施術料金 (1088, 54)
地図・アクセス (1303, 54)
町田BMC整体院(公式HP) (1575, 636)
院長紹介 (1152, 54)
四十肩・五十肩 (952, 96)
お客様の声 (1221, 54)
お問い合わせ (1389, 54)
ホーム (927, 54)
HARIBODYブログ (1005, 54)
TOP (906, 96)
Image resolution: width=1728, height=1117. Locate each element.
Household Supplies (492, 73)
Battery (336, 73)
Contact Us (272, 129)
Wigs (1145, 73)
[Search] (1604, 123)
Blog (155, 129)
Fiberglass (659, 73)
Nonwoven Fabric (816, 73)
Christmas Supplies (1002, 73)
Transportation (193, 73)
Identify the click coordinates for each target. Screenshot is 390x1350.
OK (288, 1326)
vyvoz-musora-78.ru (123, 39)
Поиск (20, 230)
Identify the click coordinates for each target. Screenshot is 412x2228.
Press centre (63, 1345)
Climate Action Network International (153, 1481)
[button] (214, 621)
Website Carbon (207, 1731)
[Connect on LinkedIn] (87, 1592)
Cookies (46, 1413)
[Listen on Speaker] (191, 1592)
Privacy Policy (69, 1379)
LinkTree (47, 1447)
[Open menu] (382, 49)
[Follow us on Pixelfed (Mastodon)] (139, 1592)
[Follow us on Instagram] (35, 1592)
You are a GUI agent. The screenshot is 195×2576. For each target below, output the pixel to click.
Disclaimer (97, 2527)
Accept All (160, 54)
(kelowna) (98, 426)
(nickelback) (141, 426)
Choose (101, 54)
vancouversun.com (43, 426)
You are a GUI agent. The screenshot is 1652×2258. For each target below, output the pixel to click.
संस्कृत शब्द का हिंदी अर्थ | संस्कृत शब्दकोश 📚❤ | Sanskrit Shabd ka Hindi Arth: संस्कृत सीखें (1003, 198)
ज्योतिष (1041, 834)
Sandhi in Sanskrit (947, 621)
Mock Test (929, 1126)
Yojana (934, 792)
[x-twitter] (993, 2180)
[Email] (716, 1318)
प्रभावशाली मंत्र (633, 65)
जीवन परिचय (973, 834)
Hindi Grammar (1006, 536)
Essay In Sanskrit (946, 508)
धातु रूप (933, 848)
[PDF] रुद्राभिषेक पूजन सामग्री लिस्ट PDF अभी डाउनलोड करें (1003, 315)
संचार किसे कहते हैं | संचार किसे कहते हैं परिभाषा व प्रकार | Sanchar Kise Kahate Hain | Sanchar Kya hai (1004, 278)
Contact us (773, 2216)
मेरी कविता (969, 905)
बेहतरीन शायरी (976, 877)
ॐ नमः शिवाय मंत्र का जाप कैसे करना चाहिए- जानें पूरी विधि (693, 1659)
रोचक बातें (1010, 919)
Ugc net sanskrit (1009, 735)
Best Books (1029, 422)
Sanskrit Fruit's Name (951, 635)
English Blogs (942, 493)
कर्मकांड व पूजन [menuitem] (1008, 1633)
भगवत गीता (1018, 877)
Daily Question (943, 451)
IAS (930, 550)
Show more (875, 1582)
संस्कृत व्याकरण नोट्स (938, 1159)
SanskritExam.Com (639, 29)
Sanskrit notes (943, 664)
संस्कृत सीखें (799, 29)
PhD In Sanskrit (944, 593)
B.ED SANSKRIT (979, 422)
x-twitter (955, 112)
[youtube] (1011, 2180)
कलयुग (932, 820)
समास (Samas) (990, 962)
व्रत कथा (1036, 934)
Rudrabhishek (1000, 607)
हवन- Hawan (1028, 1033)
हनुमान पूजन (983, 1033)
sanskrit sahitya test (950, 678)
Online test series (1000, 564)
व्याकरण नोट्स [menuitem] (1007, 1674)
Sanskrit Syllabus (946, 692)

==================================================

Transcribe exactly, and only, the lines from the one holding "Ugc net sanskrit (1009, 735)" through the final line of the listing.

▶ _Response to the task_
Ugc net sanskrit (1009, 735)
Best Books (1029, 422)
Sanskrit Fruit's Name (951, 635)
English Blogs (942, 493)
कर्मकांड व पूजन [menuitem] (1008, 1633)
भगवत गीता (1018, 877)
Daily Question (943, 451)
IAS (930, 550)
Show more (875, 1582)
संस्कृत व्याकरण नोट्स (938, 1159)
SanskritExam.Com (639, 29)
Sanskrit notes (943, 664)
संस्कृत सीखें (799, 29)
PhD In Sanskrit (944, 593)
B.ED SANSKRIT (979, 422)
x-twitter (955, 112)
[youtube] (1011, 2180)
कलयुग (932, 820)
समास (Samas) (990, 962)
व्रत कथा (1036, 934)
Rudrabhishek (1000, 607)
हवन- Hawan (1028, 1033)
हनुमान पूजन (983, 1033)
sanskrit sahitya test (950, 678)
Online test series (1000, 564)
व्याकरण नोट्स [menuitem] (1007, 1674)
Sanskrit Syllabus (946, 692)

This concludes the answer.